Selecionei para você um trecho de um novo livro do Peterson que deverá ser lançado no primeiro trimestre de 2006, ainda sem título definitivo. A temática do livro é a redescoberta da vocação pastoral. Veja quem ele descobriu como seu mentor vocacional:

Fiz várias tentativas para tentar achar um mentor vocacional dentre os vivos, sem sucesso. Então encontrei Dostoievski. Eu não me lembro como o encontrei, pois eu não o conhecia antes. Um palpite inspirado talvez. Um capricho que deu sorte. A palavra mais adequada, ainda que antiga, é “providência”.
Eu peguei minha agenda de encontros e reuniões e marquei encontros de duas horas, três vezes por semana, com “Dostoievski”. Nos sete meses que se seguiram, li todas as suas obras, algumas delas duas vezes. Das três às cinco na terça, quinta e sexta-feira, eu me encontrava com “Dostoievski” na minha sala, onde conversávamos livremente a respeito de Crime e Castigo, Cartas do Subterrâneo, O Idiota, O Adolescente, Os Possessos, Os Irmãos Karamazov. Eu passava aquelas tardes com um homem em cuja vida Deus e a paixão eram partes integrais — e integradas. Durante todo o inverno, primavera e os dois primeiros meses do verão, escondi-me na minha sala lendo brochuras da Editora Penguin traduzidas por David Magarshak e Constance Garnett.

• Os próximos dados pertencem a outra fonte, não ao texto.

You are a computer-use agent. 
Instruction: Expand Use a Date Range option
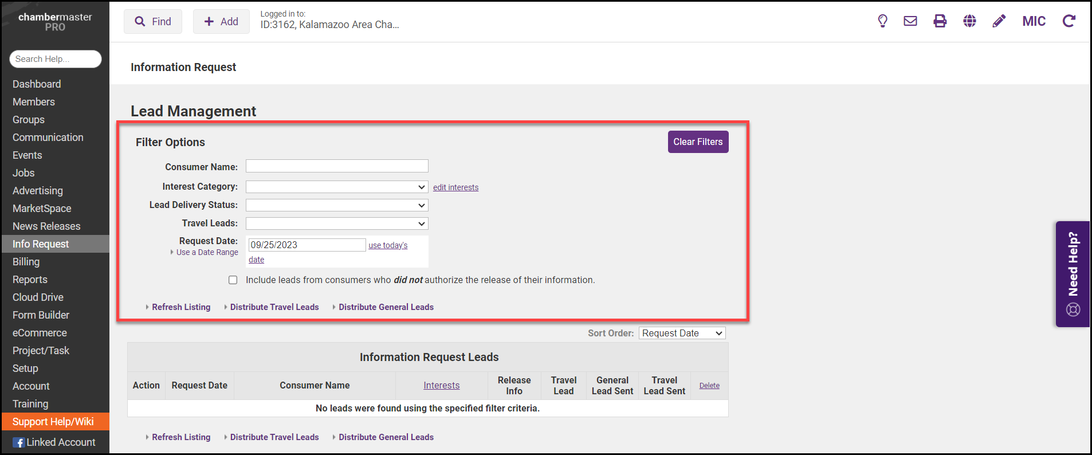[x=206, y=253]
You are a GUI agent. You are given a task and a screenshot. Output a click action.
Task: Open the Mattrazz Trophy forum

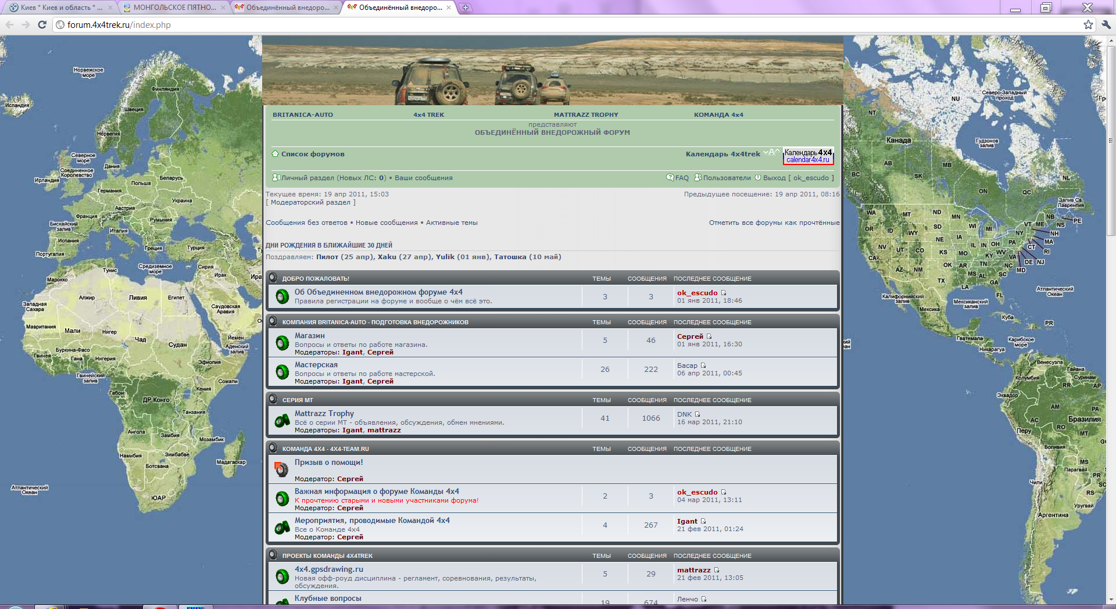324,413
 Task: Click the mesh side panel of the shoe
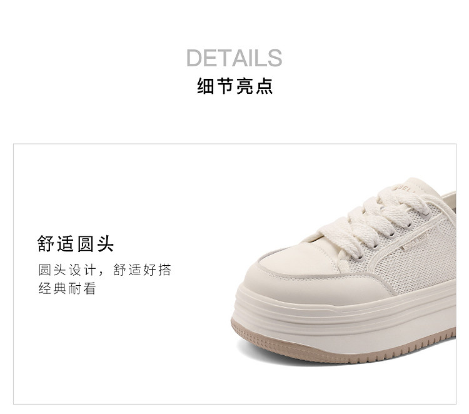click(419, 260)
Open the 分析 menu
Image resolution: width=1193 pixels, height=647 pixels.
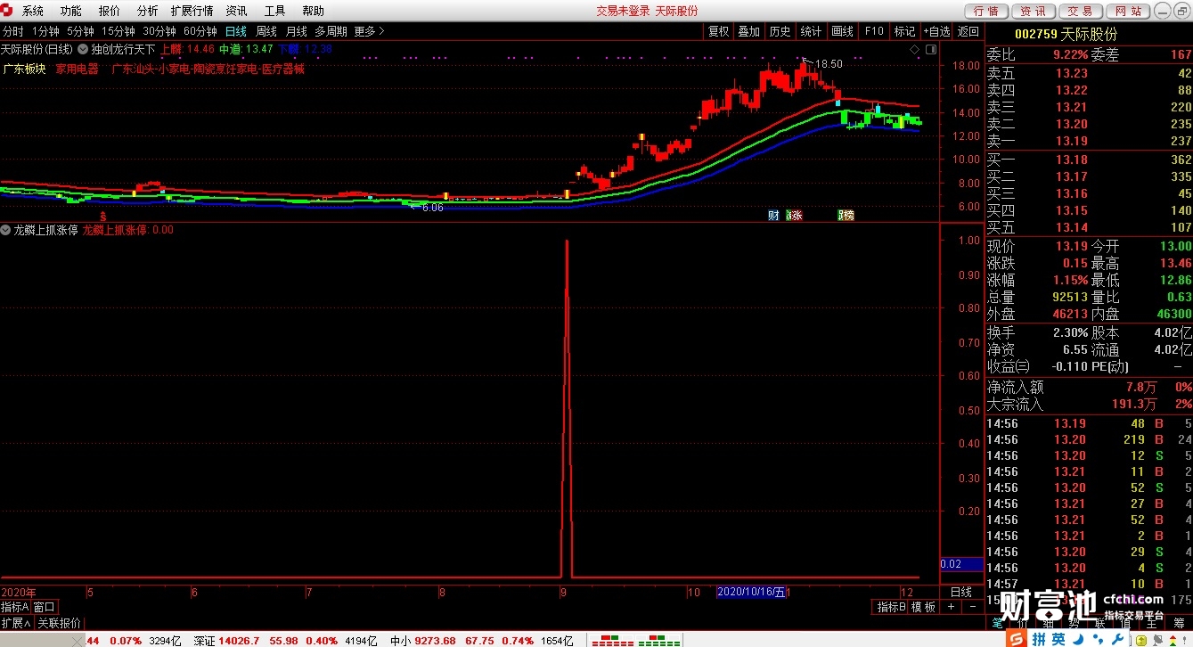(147, 11)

E a crise passou. Graças a Dostoievski, Deus e a paixão nunca mais correriam riscos, pelo menos vocacionalmente. As vidas cheias de paixão por Deus de Sonja, do príncipe Myshkin, de Alyosha e do monge Zósima encheram minha imaginação de imagens vivas. Eu ainda convoco “Dostoievski” para um encontro ocasional, tirando um livro da prateleira e relembrando uma antiga conversa.

Nas próximas semanas, darei mais detalhes sobre essa obra e novos trechos memoráveis.